(Directions)
From the listing below, extract the stretch from the line containing "Select the Minute time unit" through the line containing "Action: pyautogui.click(x=358, y=550)", copying each line word for word and leaving out the pictures.

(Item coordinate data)
— Start —

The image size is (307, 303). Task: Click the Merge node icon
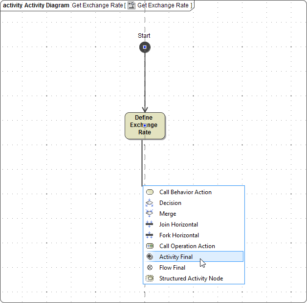(150, 214)
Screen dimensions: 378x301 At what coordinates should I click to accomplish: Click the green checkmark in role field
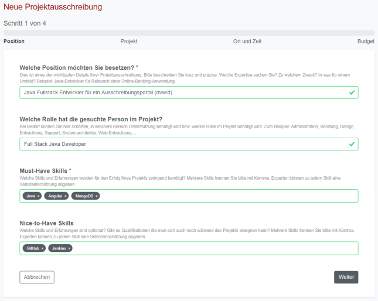click(x=352, y=144)
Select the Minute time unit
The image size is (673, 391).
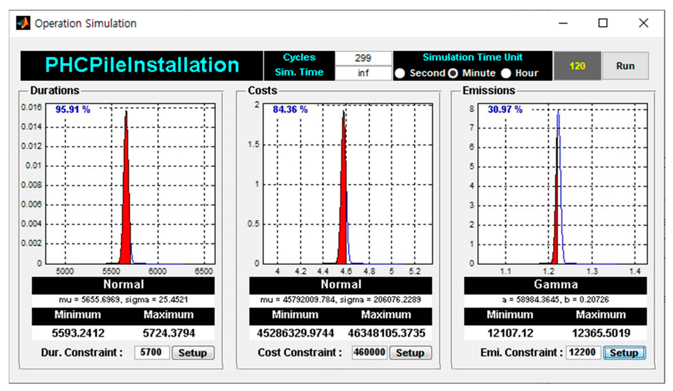tap(453, 73)
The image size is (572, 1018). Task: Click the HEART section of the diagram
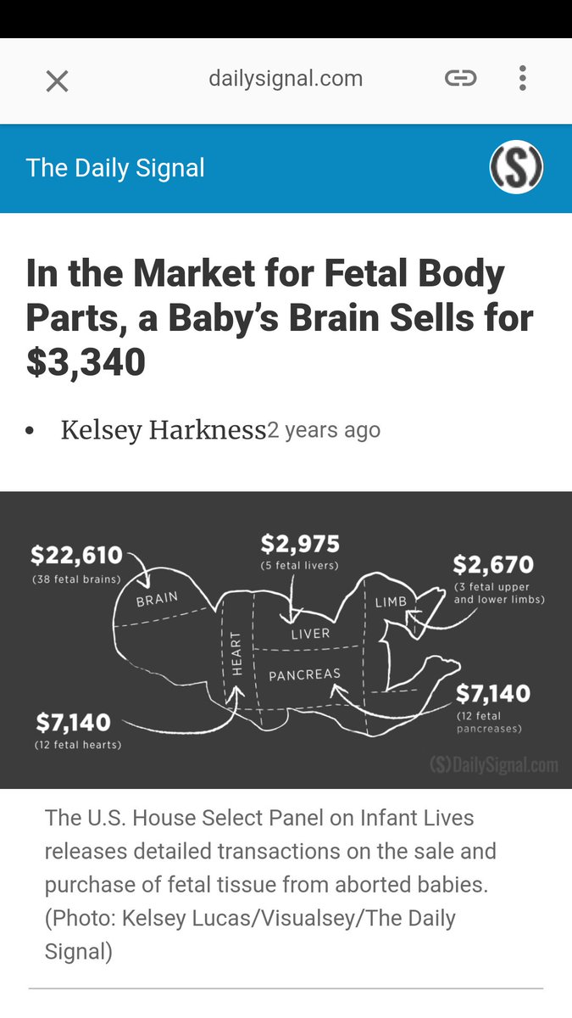(237, 654)
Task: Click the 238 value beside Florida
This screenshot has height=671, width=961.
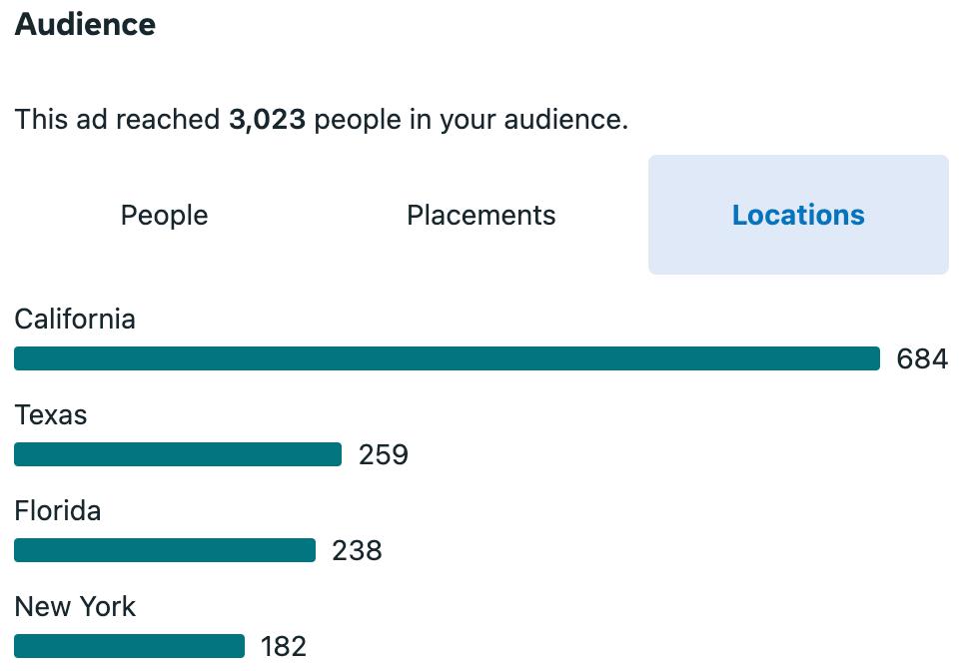Action: pyautogui.click(x=358, y=550)
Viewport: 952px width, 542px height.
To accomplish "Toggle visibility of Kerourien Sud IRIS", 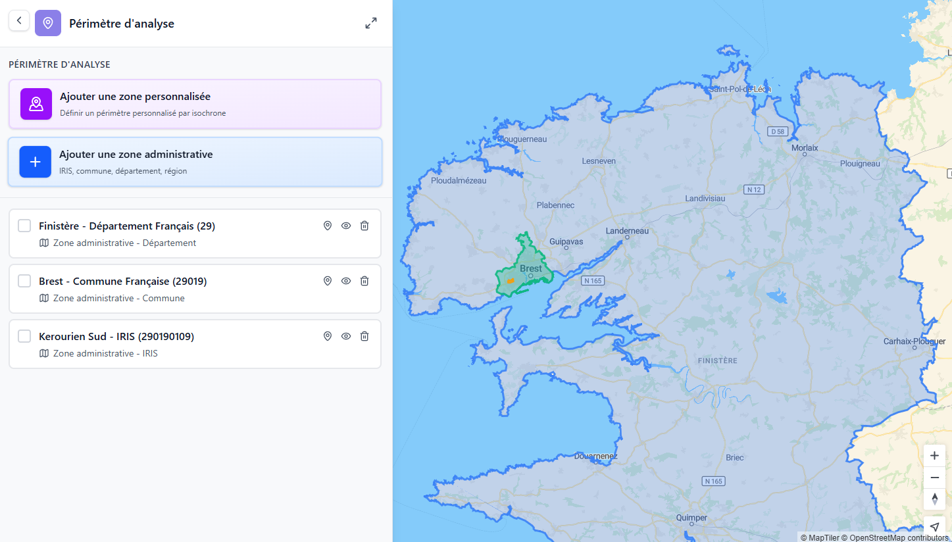I will click(x=345, y=335).

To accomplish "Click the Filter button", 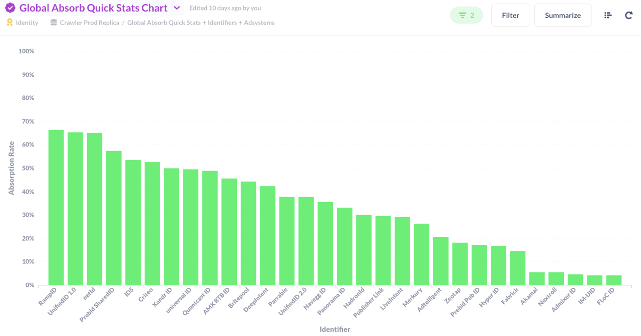I will pos(510,16).
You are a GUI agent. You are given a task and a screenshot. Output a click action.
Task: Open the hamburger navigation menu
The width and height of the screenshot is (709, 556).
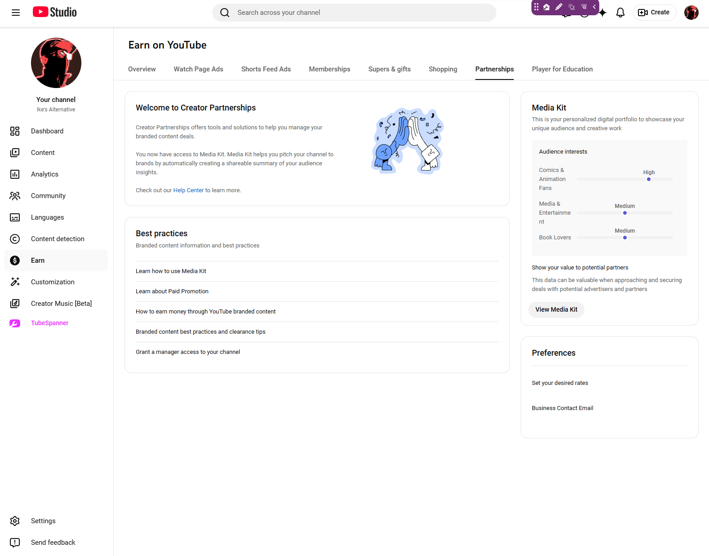(x=16, y=13)
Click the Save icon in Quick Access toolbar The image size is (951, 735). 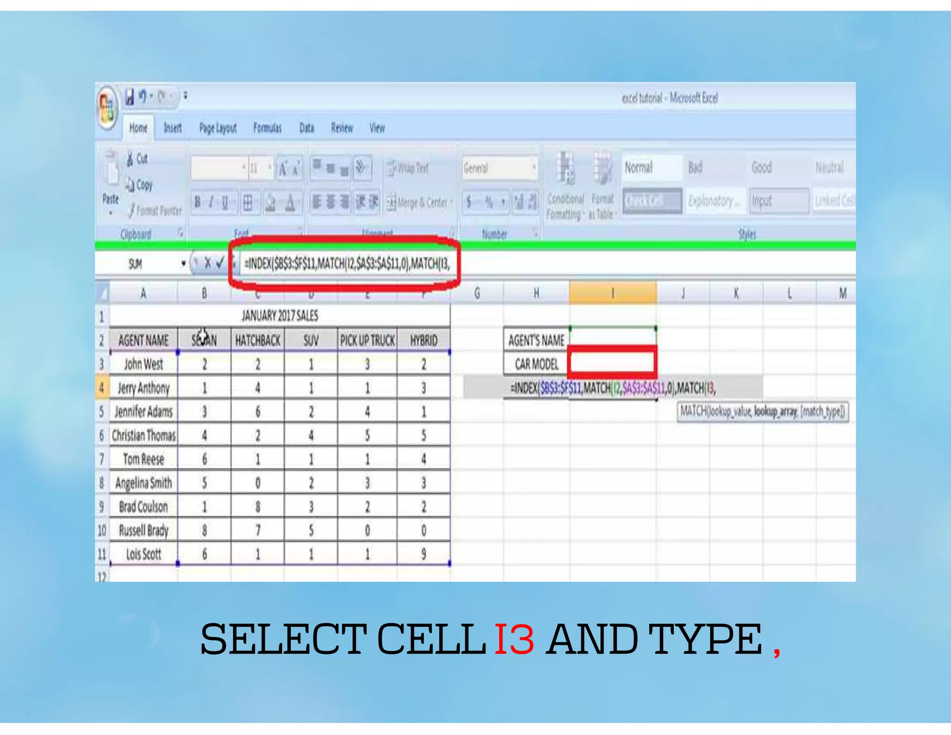pos(130,97)
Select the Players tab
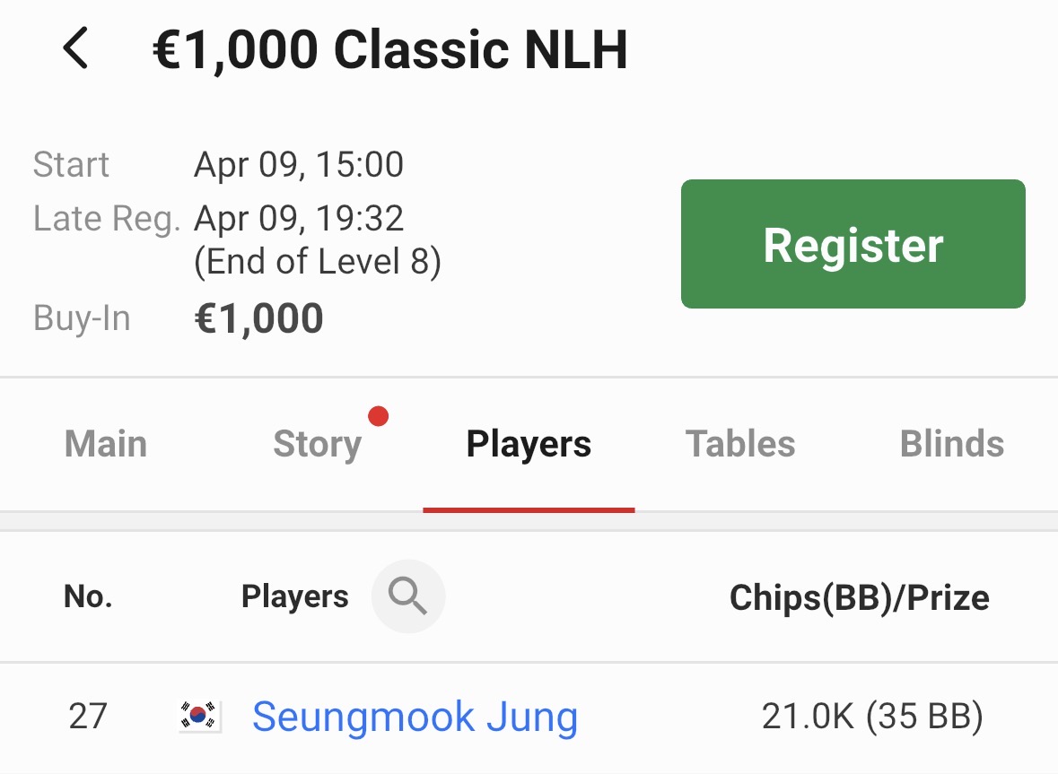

— End —

(Reply)
Select the Minute time unit
The image size is (673, 391).
tap(453, 73)
The image size is (572, 1018). Task: Click the HEART section of the diagram
(237, 654)
Task: Click the 238 value beside Florida
This screenshot has height=671, width=961.
Action: pyautogui.click(x=358, y=550)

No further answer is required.